In 'Strangers at Home,' an opera, with music by Linley, Dorothea Jordan is said to have made her first appearance as a singer, and to have played her first original character. 'Doctor and Apothecary,' a two-act musical farce (Drury Lane, 25 Oct. 1788), introduced to the London stage Stephen Storace, from whose 'Singspiele' 'Der Doctor und der Apotheker' performed at Vienna on 11 July 1786, music and plot were taken. 'The Haunted Tower' (Drury Lane, 24 Nov. 1789), also with music by Stephen Storace, served for the debut in English opera of his sister, Anna Selina Storace. It was very successful, and frequently revived.

==Works==
The works of Cobb which were printed with his sanction are :
- 'Strangers at Home,' comic opera, 8vo, 1786 (Drury Lane, 8 Dec. 1785).
- 'English Readings,' an occasional prologue, 8vo, 1787 (Haymarket, 7 Aug. 1787).
- 'The First Floor,' farce, 8vo, 1787 (Drury Lane, 13 Jan. 1787).
- 'Love in the East,' comic opera, 8vo, 1788 (Drury Lane, 25 Feb. 1788).
- 'Doctor and Apothecary,' musical farce, 8vo, 1788 (see above).
- 'The Haunted Tower' opera, 1789 (Drury Lane, 24 November 1789)

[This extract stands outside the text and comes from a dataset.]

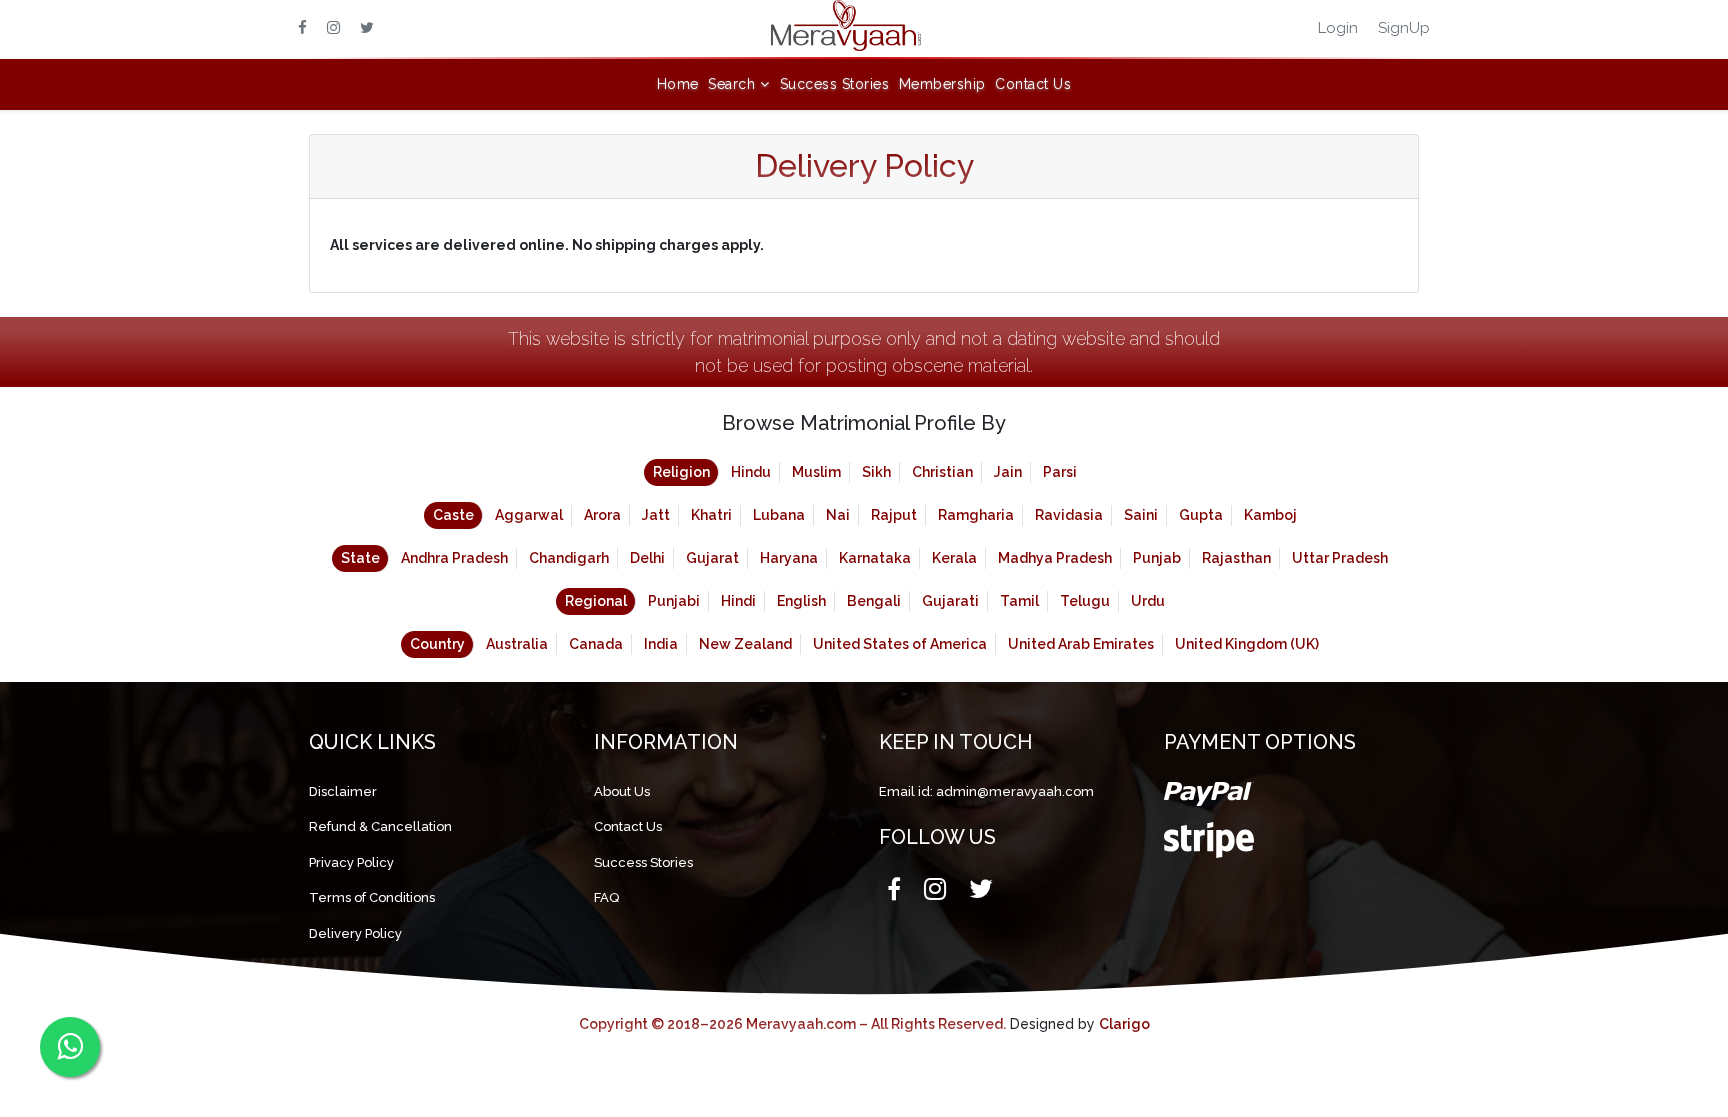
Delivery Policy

- 'Ramah Droog, or Wine does Wonders,' comic opera, 8vo, 1800 (Covent Garden, 12 Nov. 1798).
- 'A House to be sold,' musical piece in two acts, 8vo, 1802 (Drury Lane, 17 Nov. 1802). This is a clumsy expansion of 'Maison a vendre,' a one-act opera of Duval, with music by D'Aleyrac, played in 1800.
- 'The Wife of Two Husbands,' musical drama, 8vo, 1803 (Drury Lane, 1 Nov. 1803), a translation of 'La Femme a deux Maris' of Guilbert de Pixrcourt, Paris, 1803. Surreptitious editions were issued of (10) the 'Cherokee,' opera, 1795, 8vo (Drury Lane, 20 Dec. 1796).

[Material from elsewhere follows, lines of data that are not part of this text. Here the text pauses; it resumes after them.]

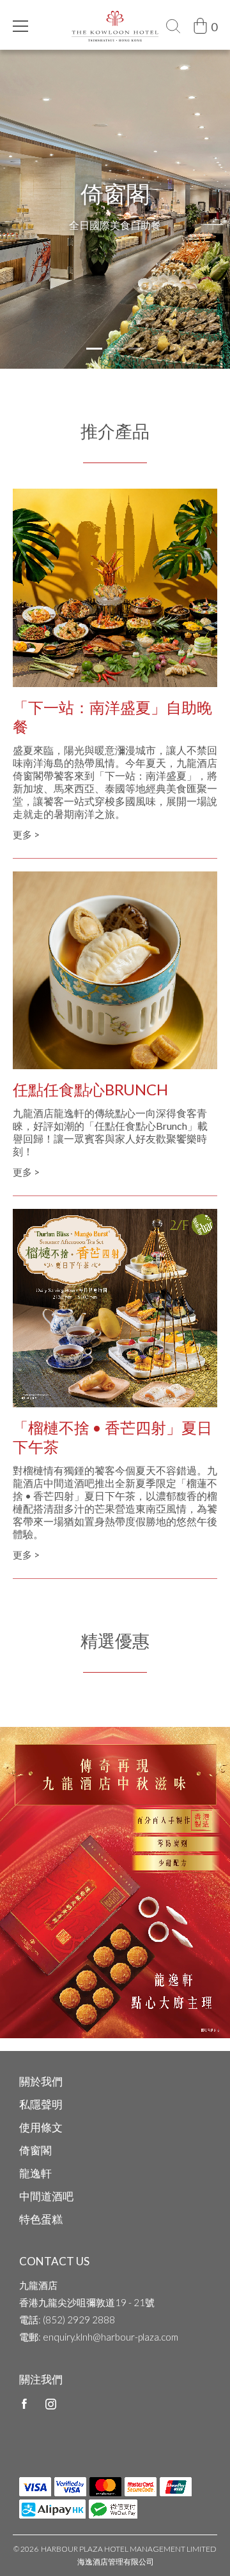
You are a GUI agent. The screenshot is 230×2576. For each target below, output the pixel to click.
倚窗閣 (35, 2150)
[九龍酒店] (115, 17)
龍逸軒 (35, 2173)
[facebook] (24, 2403)
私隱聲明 (41, 2104)
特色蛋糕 (41, 2219)
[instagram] (50, 2403)
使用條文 (41, 2127)
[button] (94, 349)
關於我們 (41, 2081)
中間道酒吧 (46, 2196)
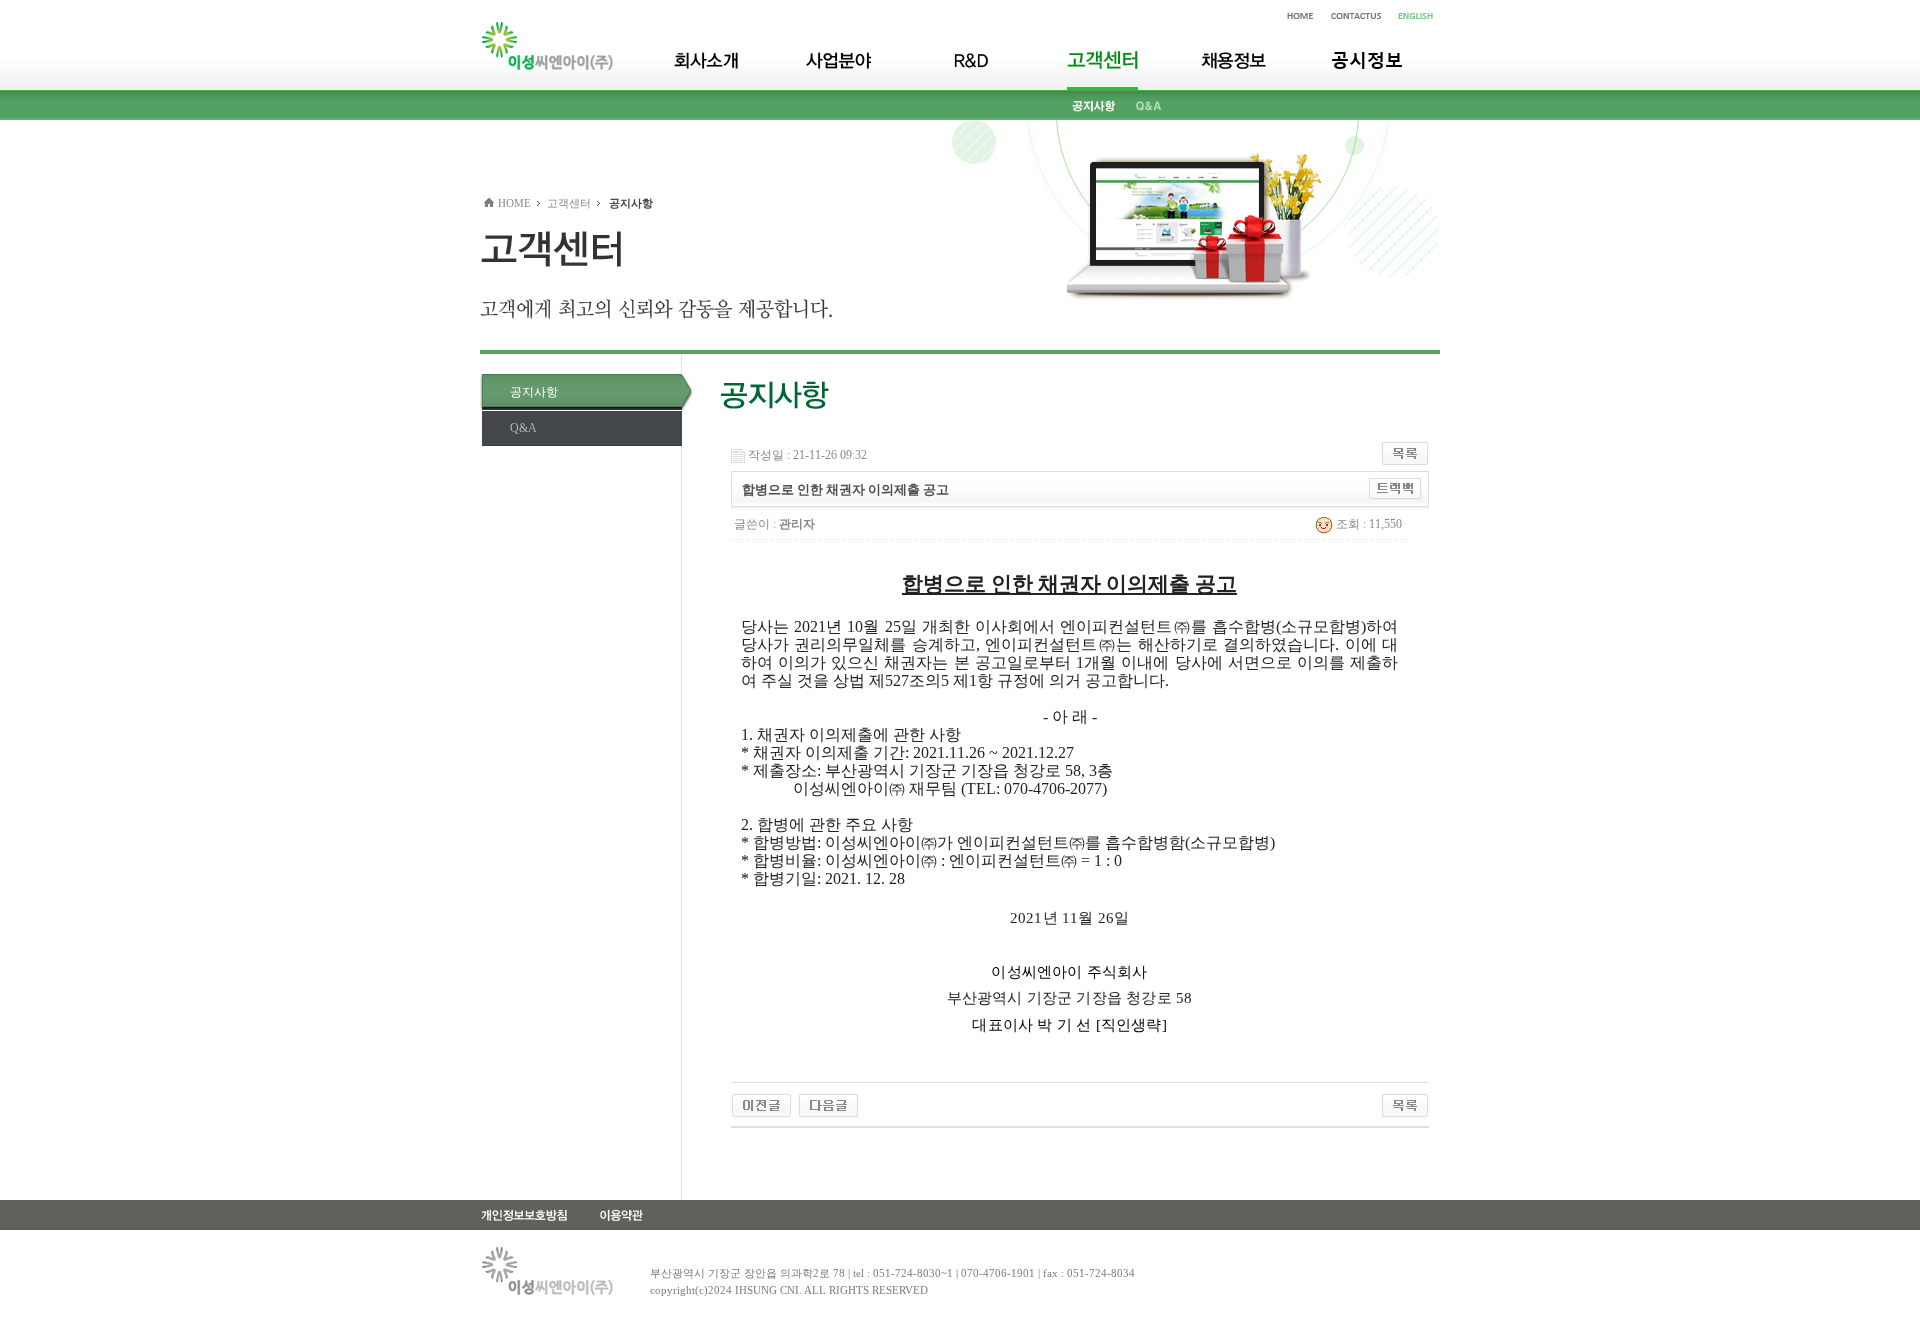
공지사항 (534, 392)
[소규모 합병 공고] (828, 1104)
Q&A (523, 428)
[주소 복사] (1395, 488)
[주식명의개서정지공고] (761, 1104)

- 'Paul and Virginia,' musical drama, 12mo, 1801 (Covent Garden, 1 May 1800).
- 'Siege of Belgrade,' comic opera, 12mo, 1792 (Drury Lane, 1 Jan. 1791), and other works.
- 'The Pirates,' comic opera in three acts (Drury Lane company at Haymarket, 21 Nov. 1792),
- The Shepherdess of Cheapside,' musical farce (Drury Lane, 20 Feb. 1796)
- 'Wedding Night,' musical farce (Haymarket, 12 Aug. 1760 ?).
- 'Who'd have thought it ?' farce (Covent Garden, 28 April 1781).
- 'Kensington Gardens, or the Walking Jockey,' prelude (Haymarket, 22 Aug. 1791?), unmentioned by Genest.
- 'Hurly Burly,' a pantomime (Drury Lane, 1785-6). In this Cobb was assisted by Thomas King the comedian.
- 'Poor Old Drury,' prelude (Haymarket, by the Drury Lane company, 22 Sept. 1791).
- 'The Algerine Slaves,' a musical entertainment abridged from 'The Strangers at Home,' and given at the Haymarket Opera House in 1792.
- 'Algonah,' a comic opera (Drury Lane, 30 April 1802).
- 'Sudden Arrivals; or Too Busy by Half,' a comedy (Lyceum, by Drury Lane company, 19 Dec. 1809), making, with ' The Contract ' and ' The Humourist ' mentioned above, twenty-four works.

Besides the composers previously named, Joseph Mazzinghi, Kelly, and Dr. Arnold supplied music to Cobb's pieces. In Gifford's 'Mseviad' Cobbe (sic) is mentioned in contemptuous terms.

==Family==
Cobb married in 1800 Miss Stanfell of Fratton, Hampshire, and died in 1818.